I am a tech junkie. Isn't admission the first step to recovery? Well, I'm not looking to recover. Quite the opposite. As a second year teacher, I have has so many wonderful opportunities available to me to integrate technology into my classroom. The arguments as to the place of technology in schools is so repetitive and redundant that I will spare you the recitation. No matter if you have been in the business of Education for 1 year or 30, technology is not a "phase" and it will not "pass". I know this because, well.... I teach. All you have to do is look around you and you will see how immersed the students are in technology. It is not going away. To some, that is an unfortunate downgrade in "quality" education. To others, like me, it is an opportunity to engage students and meet them "where they are at". I'm not into the flashy-dazzly technology. I'm into the full-meal deal technology. I want to take my classroom and completely flip it. Hold on...someone already thought of that. Hence, we come to the Flipped Classroom.
I came upon this idea a few times last year in my first year of teaching. Many of you educators will agree with me when I say I don't remember much of my first year of teacher. It is all a wild blur of rubrics, lesson plans and coffee. Needless to say, I didn't pay much attention to it. Fast forward one year. I was in my nerd glory at the ATLE conference in Edmonton and decided I would now have the time to figure out what all this flipped classroom business was about. The presentation left a lot to be desired, but I saw a diamond in the rough. I could use this! The thick framed, suspender-wearing inner nerd began to happy dance in my brain as I began jotting notes about how I could use this next week in my Social Studies 7 class. I got my hands on the leading educational book on Flipped Classrooms from ISTE and began furiously reading.
I have to say, I do not agree with all things Flipped Classroom. I think many get it confused with the reversal of drill-skill style classroom teaching. Instead of lecture in class and then give a worksheet for homework, you change it up....no. Wrong. Way wrong. It needs to be more than the antiquated reversal. It has to be more. So here is what I did.
Every Thursday evening, my grade 7 students will find an Audioboo podcast posted on the website and on our Edmodo page. They listen to it. There may be a few things they need to do to prepare for class the next day such as brain mapping, comparison charts, interviewing their parents for opinion, finding a newspaper article,etc.

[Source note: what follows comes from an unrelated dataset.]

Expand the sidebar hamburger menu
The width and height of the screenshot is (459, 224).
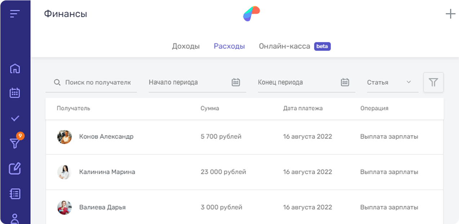click(15, 14)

On Friday, they arrive to class and begin on the assignment that was explained the night before in the podcast. This usually takes the form of a critical challenge. They need to make a judgement call on whatever topic we are discussing. This has also taken the form a debate for the entire class. They have the opportunity and advantage of knowing about the project ahead of time so they can get right down to the nitty gritty in class.
So far, this has been a terrific project for my social 7 group. They are knowledge-cravers. They love the podcasts and have started requesting more. I feel that this style of flipped classroom does not take more of my time as a new teacher, but makes the time I am spending creating these lessons more valuable to me and to my students. So I don't mind doing it. I would loathe myself for spending 2 hours after school creating worksheets that I would bore my students with and then bore myself with marking on the weekend. My recommendation: Start slow. Find one part of the Flipped Classroom that you can try. Maybe it's a podcast/month. Maybe you do one podcast project a semester. Ensure you are not just flipping the script on an outdated method, but creating a truly meaningful and engaging experience for you students.